-- TO-DO ITEM --
Copy out the entries below word for word, from the line containing "At what (x,y)" through the line containing "Looking at the", including both of those lines, and leave out the pictures.

-- GIVEN DATA --
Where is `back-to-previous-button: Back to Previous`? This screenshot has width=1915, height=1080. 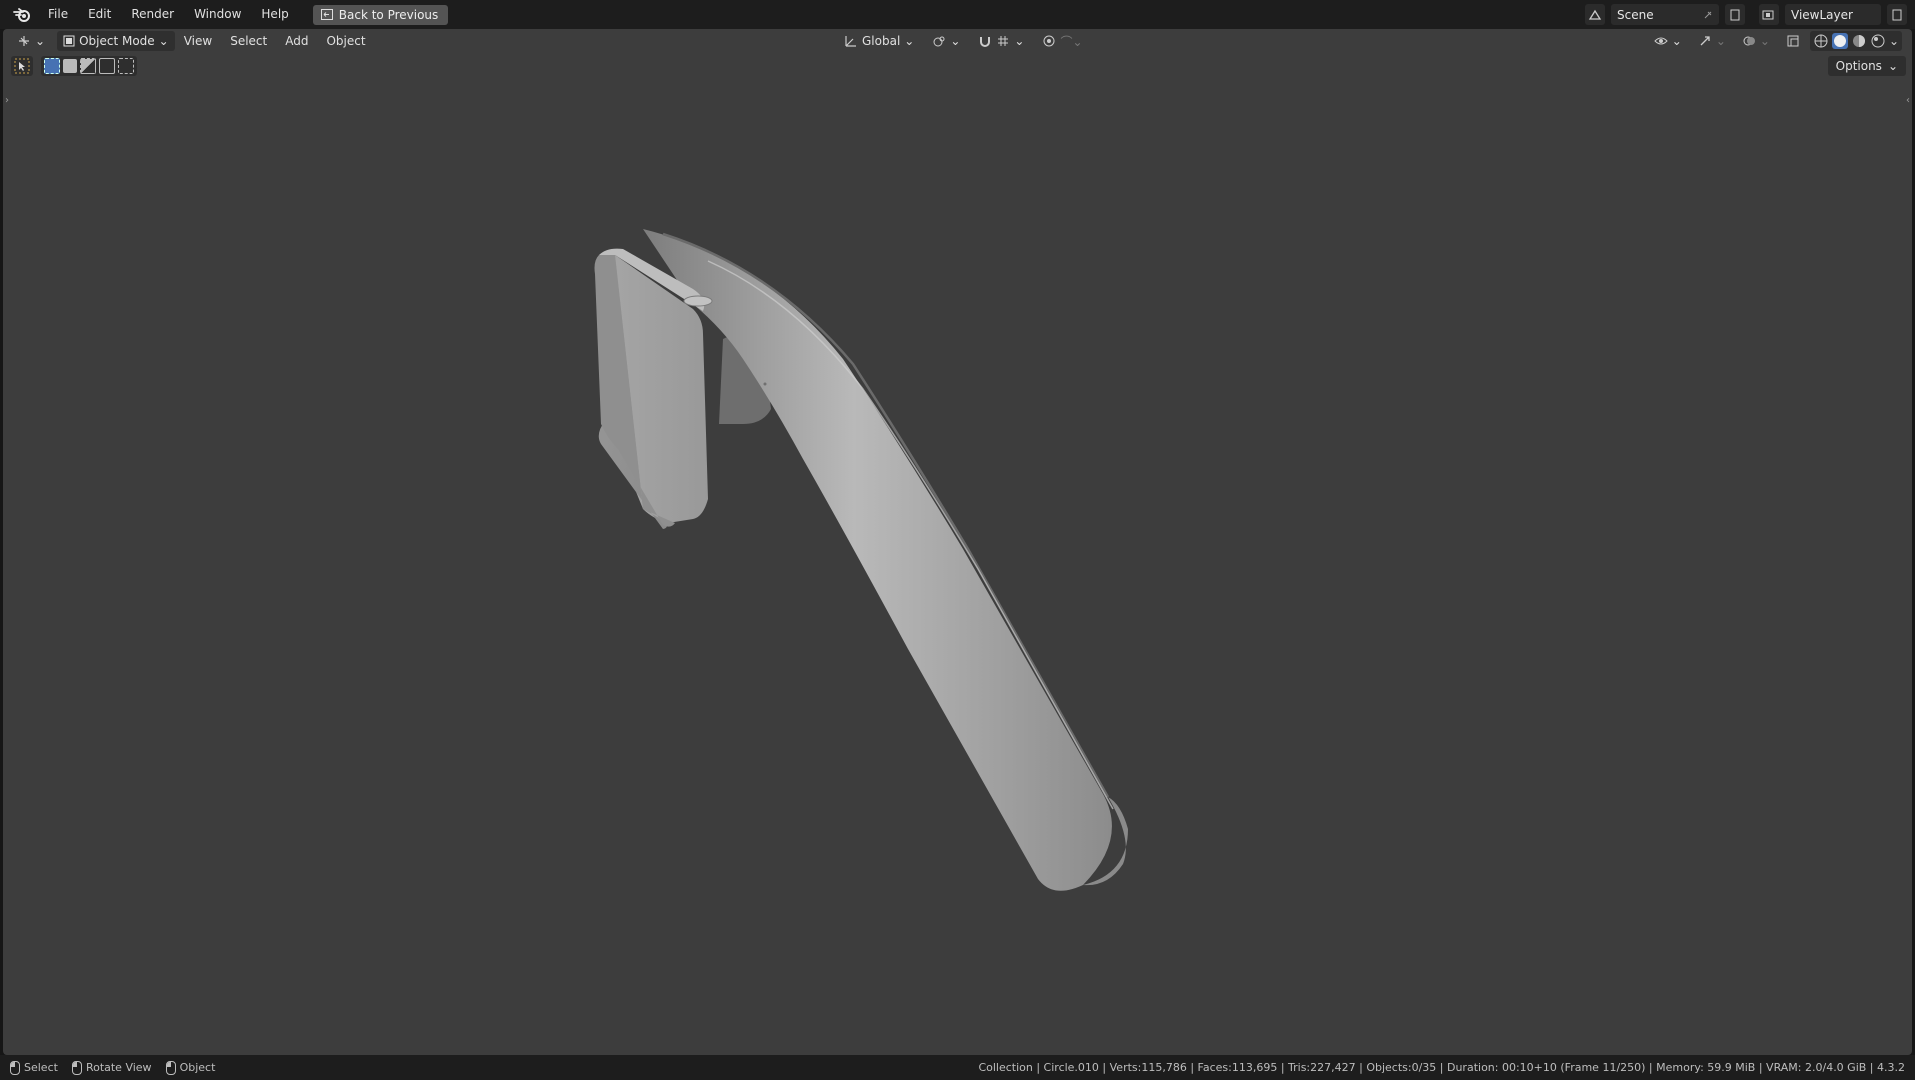
back-to-previous-button: Back to Previous is located at coordinates (380, 14).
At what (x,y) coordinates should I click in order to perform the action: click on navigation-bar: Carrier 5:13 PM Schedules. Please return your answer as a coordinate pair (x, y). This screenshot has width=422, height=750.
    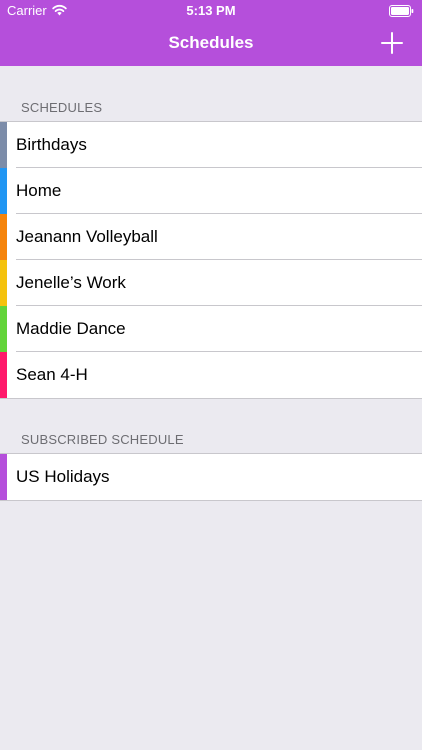
    Looking at the image, I should click on (211, 33).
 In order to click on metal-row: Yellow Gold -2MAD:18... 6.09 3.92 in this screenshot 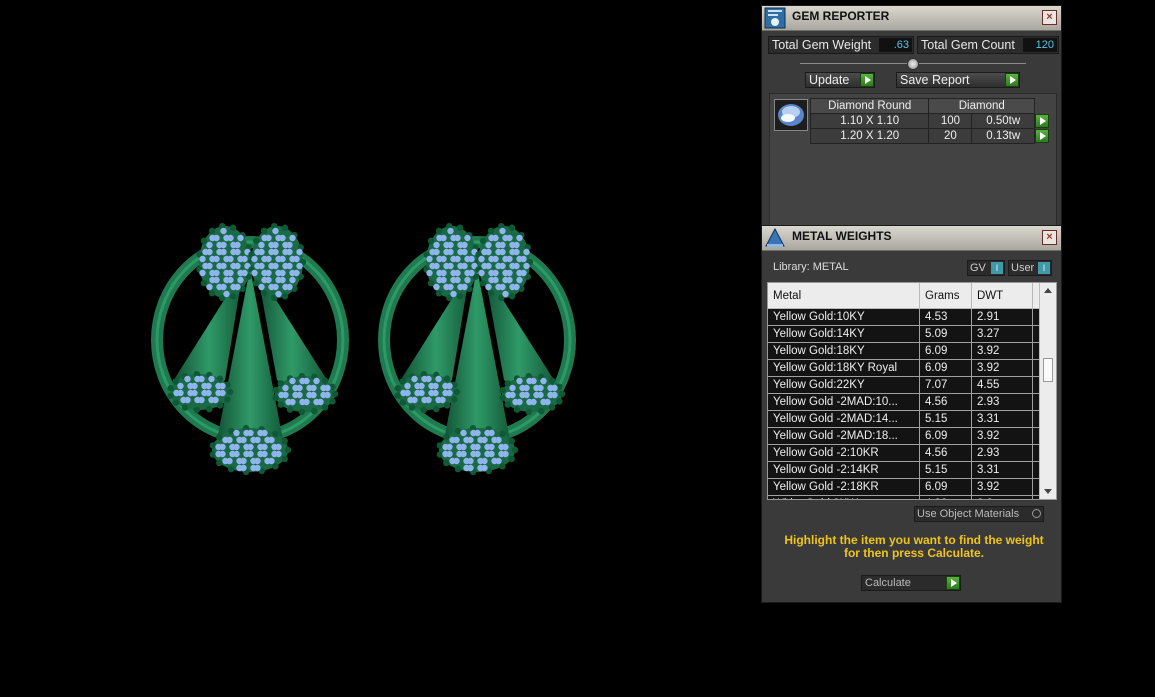, I will do `click(910, 436)`.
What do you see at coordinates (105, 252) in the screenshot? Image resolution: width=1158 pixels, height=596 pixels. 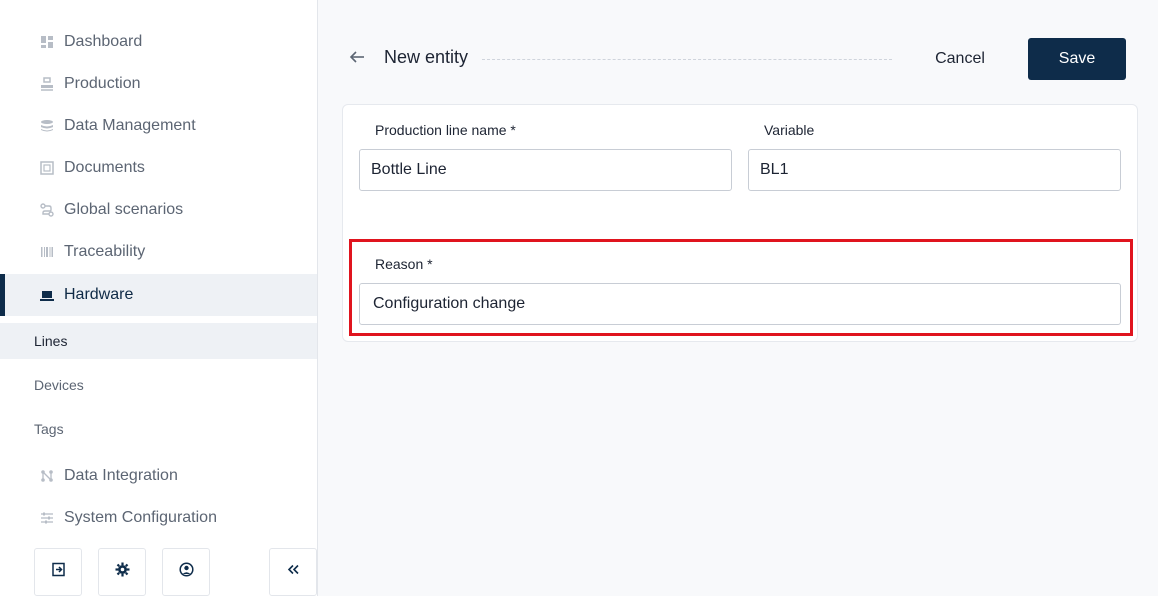 I see `sidebar-item-label: Traceability` at bounding box center [105, 252].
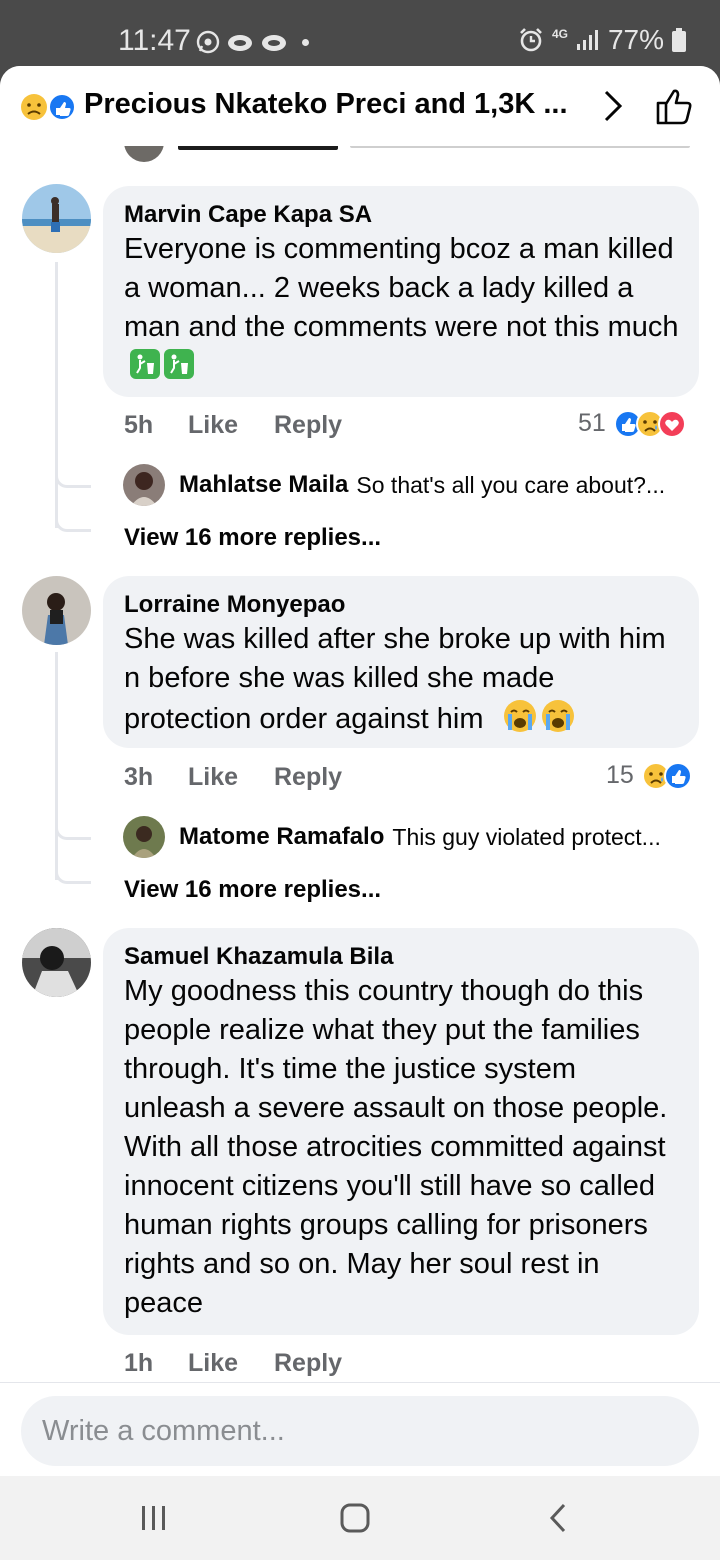 This screenshot has height=1560, width=720. What do you see at coordinates (649, 776) in the screenshot?
I see `reaction-summary: 15` at bounding box center [649, 776].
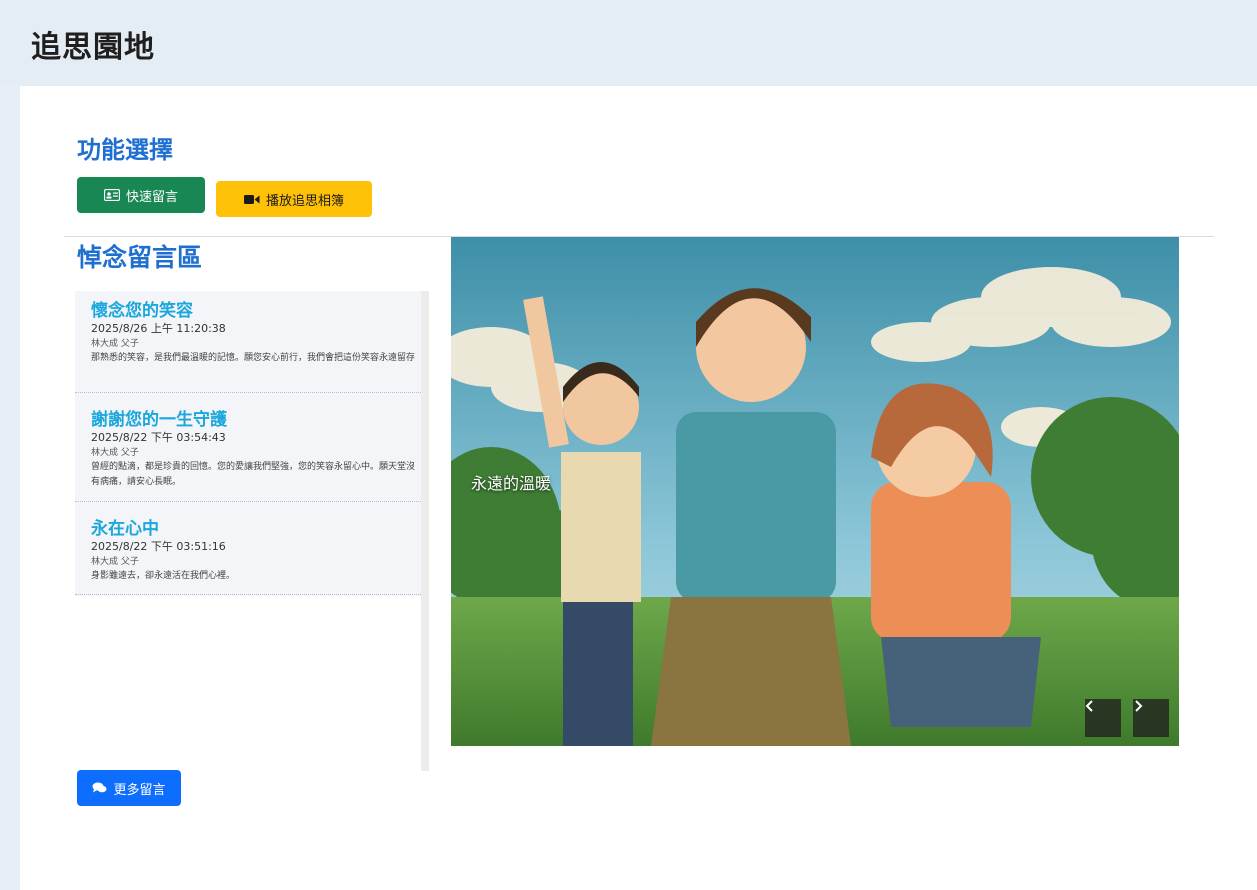 The image size is (1257, 890). Describe the element at coordinates (142, 311) in the screenshot. I see `message-title: 懷念您的笑容` at that location.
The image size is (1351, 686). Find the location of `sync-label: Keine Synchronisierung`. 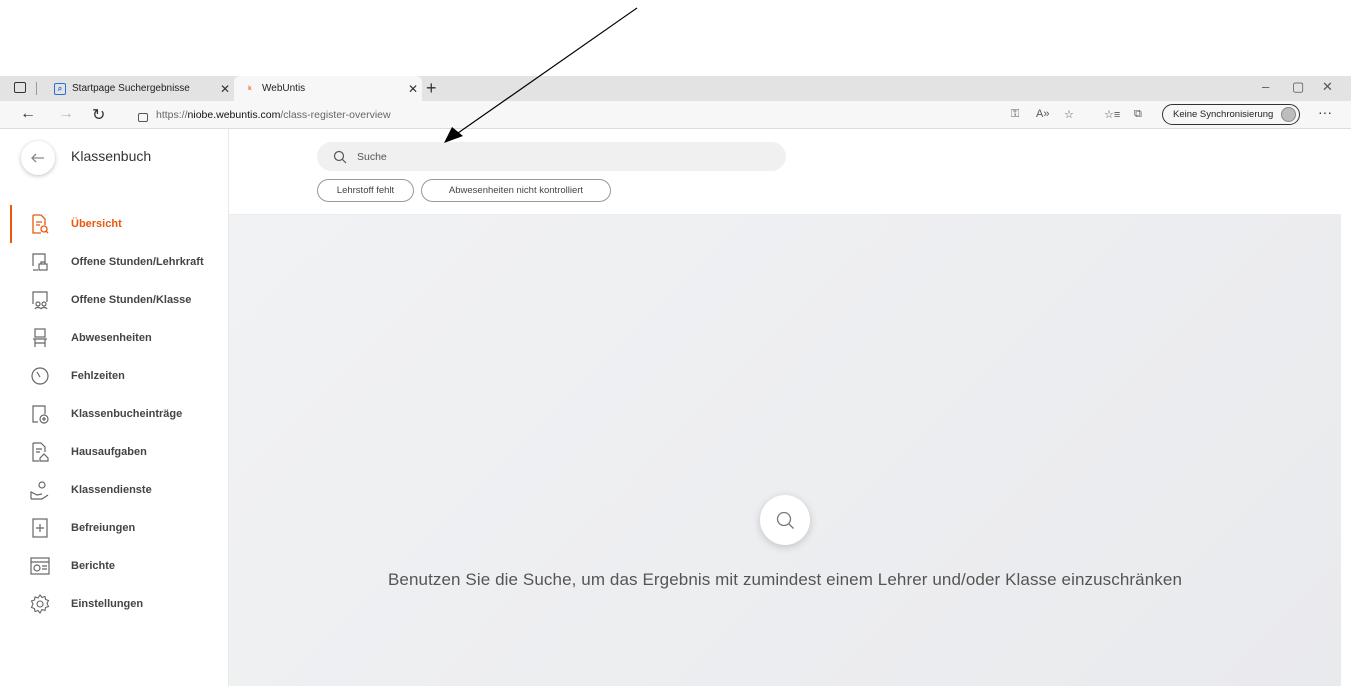

sync-label: Keine Synchronisierung is located at coordinates (1224, 114).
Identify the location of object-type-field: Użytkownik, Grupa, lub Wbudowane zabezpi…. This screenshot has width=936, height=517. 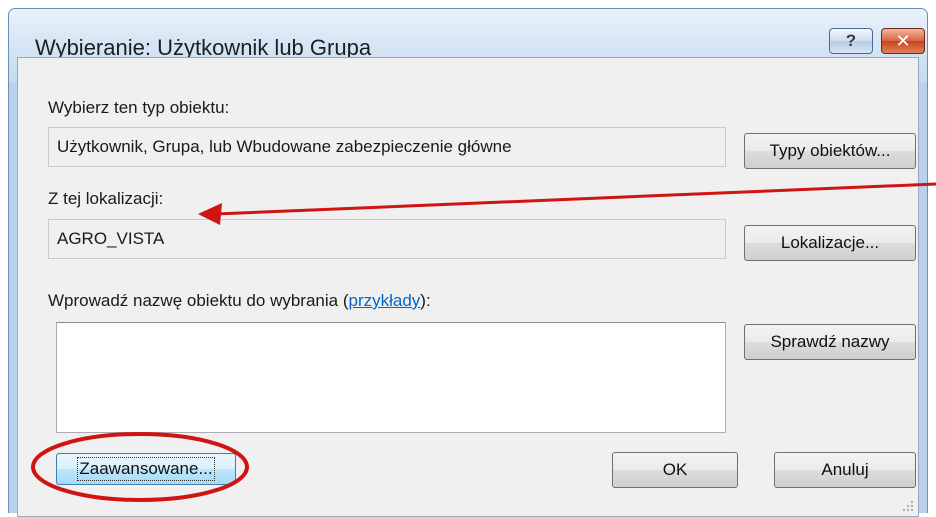
(387, 147).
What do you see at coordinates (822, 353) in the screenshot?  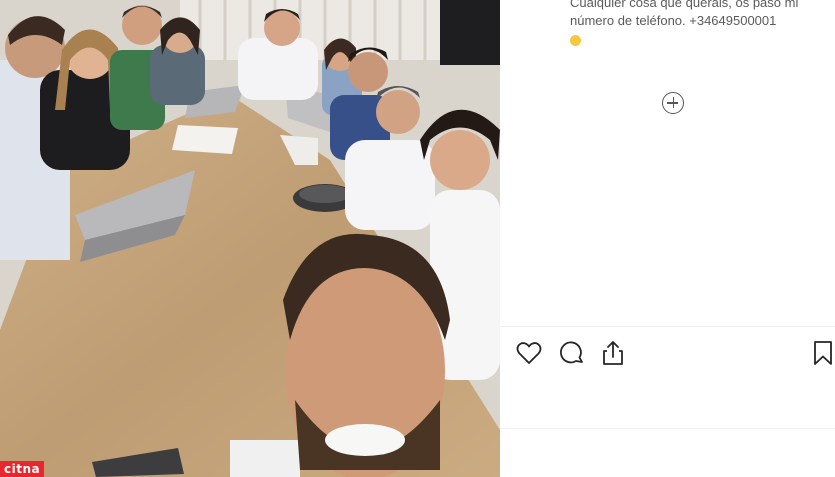 I see `bookmark-icon` at bounding box center [822, 353].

-- ANSWER TO THIS PROBLEM --
At what (x,y) coordinates should I click in order to perform the action: click on navigation-bar: Carrier 5:13 PM Schedules. Please return your answer as a coordinate pair (x, y). This screenshot has width=422, height=750.
    Looking at the image, I should click on (211, 33).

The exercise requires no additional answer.